Here's the core code:

import chromadb
from sentence_transformers import CrossEncoder
import openai

# Initialize ChromaDB
client = chromadb.PersistentClient(path="./chroma_db")
collection = client.get_or_create_collection("docs")

# Assume documents are already chunked and embedded
# (embedding function is OpenAI's, stored in collection)

def answer_question(question, top_k=10, rerank_top=2):
    # Step 1: Embed the question
    question_embedding = openai.Embedding.create(
        model="text-embedding-ada-002",
        input=question
    )["data"][0]["embedding"]

    # Step 2: Vector search
    results = collection.query(
        query_embeddings=[question_embedding],
        n_results=top_k
    )

    # Step 3: Rerank
    cross_encoder = CrossEncoder('cross-encoder/ms-marco-MiniLM-L-6-v2')
    pairs = [(question, doc) for doc in results["documents"][0]]
    scores = cross_encoder.predict(pairs)

    # Sort by score descending
    scored_docs = sorted(zip(scores, results["documents"][0]), key=lambda x: x[0], reverse=True)
    best_chunks = [doc for _, doc in scored_docs[:rerank_top]]

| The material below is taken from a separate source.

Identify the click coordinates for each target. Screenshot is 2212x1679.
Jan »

    # Step 4: Generate answer
    context = "\n\n".join(best_chunks)
    response = openai.ChatCompletion.create(
        model="gpt-3.5-turbo",
        messages=[
            {"role": "system", "content": "Answer the question using only the provided context. If the answer is not in the context, say 'I don't know'. Cite the source."},
            {"role": "user", "content": f"Context: {context}\n\nQuestion: {question}"}
        ]
    )
    return response.choices[0].message.content

This worked. The reranking step was the game-changer – it filtered out irrelevant chunks that were semantically close but not actually answering the question. I tested with 50 tricky questions and got correct answers 80% of the time, compared to 55% with just vector search.

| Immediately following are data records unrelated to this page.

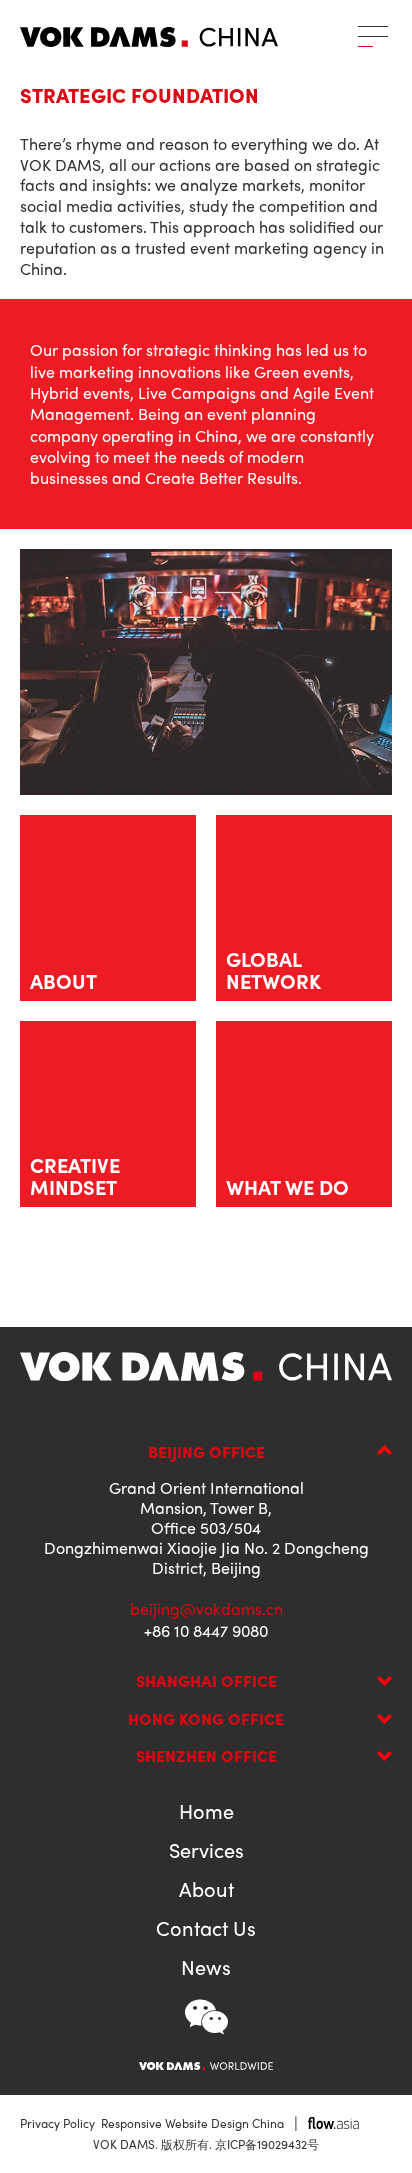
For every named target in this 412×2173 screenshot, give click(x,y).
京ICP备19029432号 (267, 2144)
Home (206, 1811)
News (206, 1967)
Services (206, 1850)
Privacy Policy (57, 2123)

Trade-offs and limitations

Cost: Embedding each chunk once is cheap, but querying OpenAI for every question adds up. I switched to a local embedding model later (like all-MiniLM-L6-v2) to reduce costs.
Latency: Reranking adds ~200ms per query. For a chatbot, that's acceptable. If you need real-time, skip reranking and just increase top_k.
Chunking strategy: I used section headers, but some docs had no clear structure. For those, I used recursive character splitting (LangChain's RecursiveCharacterTextSplitter).
When not to use this: If your docs are tiny (like a single FAQ page), just put them in the prompt. If you need high accuracy on every question, consider fine-tuning a model on your specific domain.

I also looked into managed services like Interwest AI (https://ai.interwestinfo.com/) which offers similar functionality out of the box. For a quick prototype, that might save time. But I needed full control over chunking and reranking, so I stuck with the custom pipeline.

What I'd do differently next time

Use a local embedding model from the start to avoid API dependency.
Add a feedback loop: when users mark an answer as wrong, log the question and the retrieved chunks to improve chunking or add more documents.
Experiment with different reranking models – the cross-encoder I used is small but there are larger ones that might be more accurate.

Building a Q&A bot over your own docs is a classic problem with many solutions. The key is to not underestimate the retrieval step. Garbage in, garbage out – even with GPT-4.

What's your setup look like? Are you using vector search, fine-tuning, or something else entirely? I'd love to hear what worked for you.